Artinya, untuk menghentikan kebiasaan korup yang sudah merajalela di tangah bangsa ini harus dimulai dari mengubah mentalitas kita untuk mengakui dan menyadari dari dalam hati kita masing-masing bahwa perilaku korup itu, baik kecil maupun besar adalah sesuatu yang salah. Sehingga, kita membencinya mulai dari dalam hati masing-masing yang kemudian kita tumbuhkan kesadaran itu sehingga menjadi kesadaran kolektif yang kemudian dijewantahkan dalam bentuk yang lebih komplek dengan upaya-upaya yang lebih kongkrit seperti penegakan hukum tentunya dengan adil dan beritegritas untuk memastikan bahwa perilaku korup ini pada akhirnya bisa kita kikis dari kehidupan bangsa kita.

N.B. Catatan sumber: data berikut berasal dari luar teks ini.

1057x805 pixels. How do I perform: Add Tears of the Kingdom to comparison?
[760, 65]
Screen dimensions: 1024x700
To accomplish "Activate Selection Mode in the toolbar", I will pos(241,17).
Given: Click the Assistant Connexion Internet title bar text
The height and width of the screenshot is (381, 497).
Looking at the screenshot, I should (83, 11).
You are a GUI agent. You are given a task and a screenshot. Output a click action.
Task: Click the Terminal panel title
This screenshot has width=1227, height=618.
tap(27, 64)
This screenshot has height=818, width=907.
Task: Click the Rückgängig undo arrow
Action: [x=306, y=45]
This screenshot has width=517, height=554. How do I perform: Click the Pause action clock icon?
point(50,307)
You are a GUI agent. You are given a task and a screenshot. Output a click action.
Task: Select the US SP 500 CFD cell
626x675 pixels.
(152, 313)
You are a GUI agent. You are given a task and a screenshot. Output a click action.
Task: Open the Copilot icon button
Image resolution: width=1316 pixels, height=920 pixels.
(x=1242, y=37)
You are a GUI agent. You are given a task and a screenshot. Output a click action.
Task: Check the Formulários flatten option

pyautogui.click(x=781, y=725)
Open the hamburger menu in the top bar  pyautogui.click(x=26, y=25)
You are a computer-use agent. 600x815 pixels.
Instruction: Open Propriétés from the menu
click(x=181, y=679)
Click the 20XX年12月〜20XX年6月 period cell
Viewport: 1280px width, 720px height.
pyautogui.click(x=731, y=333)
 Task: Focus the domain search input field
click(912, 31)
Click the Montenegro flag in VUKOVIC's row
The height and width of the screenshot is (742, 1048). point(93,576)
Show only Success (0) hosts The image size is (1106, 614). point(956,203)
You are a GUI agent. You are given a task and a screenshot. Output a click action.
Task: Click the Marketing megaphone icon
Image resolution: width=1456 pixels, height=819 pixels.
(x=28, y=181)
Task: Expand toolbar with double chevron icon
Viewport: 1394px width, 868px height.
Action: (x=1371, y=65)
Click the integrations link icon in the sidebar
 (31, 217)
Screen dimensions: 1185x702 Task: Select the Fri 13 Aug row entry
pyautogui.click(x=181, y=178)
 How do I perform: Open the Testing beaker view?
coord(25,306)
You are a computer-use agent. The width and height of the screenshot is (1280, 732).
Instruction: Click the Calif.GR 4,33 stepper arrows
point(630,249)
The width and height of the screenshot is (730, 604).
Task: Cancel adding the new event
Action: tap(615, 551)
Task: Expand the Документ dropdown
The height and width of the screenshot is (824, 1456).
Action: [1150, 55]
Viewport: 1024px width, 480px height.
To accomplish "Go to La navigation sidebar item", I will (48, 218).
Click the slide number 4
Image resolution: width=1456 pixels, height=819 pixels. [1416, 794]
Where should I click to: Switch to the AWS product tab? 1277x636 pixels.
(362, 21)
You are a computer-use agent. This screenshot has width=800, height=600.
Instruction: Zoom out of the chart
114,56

Artinya, untuk mengatasi ini, kita memerlukan perubahan (kesadaran) yang dimulai dari hal kecil namun konsisten yang kemudian menjadi perubahan yang lebih besar dan kongkrit. Pendidikan harus kembali menjadi tempat di mana kejujuran, tanggung jawab, dan etika diajarkan dan dipraktikkan. Orang tua harus berhenti memberikan contoh buruk kepada anak-anak mereka. Aparat hukum dan pemimpin harus memberikan contoh nyata dengan menunjukkan integritas dalam tindakan mereka.  

Pada akhirnya, sekali lagi saya ingin menegaskan bahwa kita semua harus menyadari mentalitas perampok yang sedang terjadi di tengah bangsa kita adalah hasil dari akumulasi pembiaran kita terhadap pelanggaran kecil. Jika kita “sepakat” ingin memutus mata rantai ini, kita harus berani memulai perubahan dari diri sendiri dan lingkungan terkecil secara konsisten dan terus berupaya menyebarkan kesadaran itu sehingga akhirnya menjadi kesadaran kolektif bangsa kita.

Hanya dengan cara ini, kita dapat mengubah arah bangsa ini dari kehancuran menuju masa depan yang lebih bermartabat.[]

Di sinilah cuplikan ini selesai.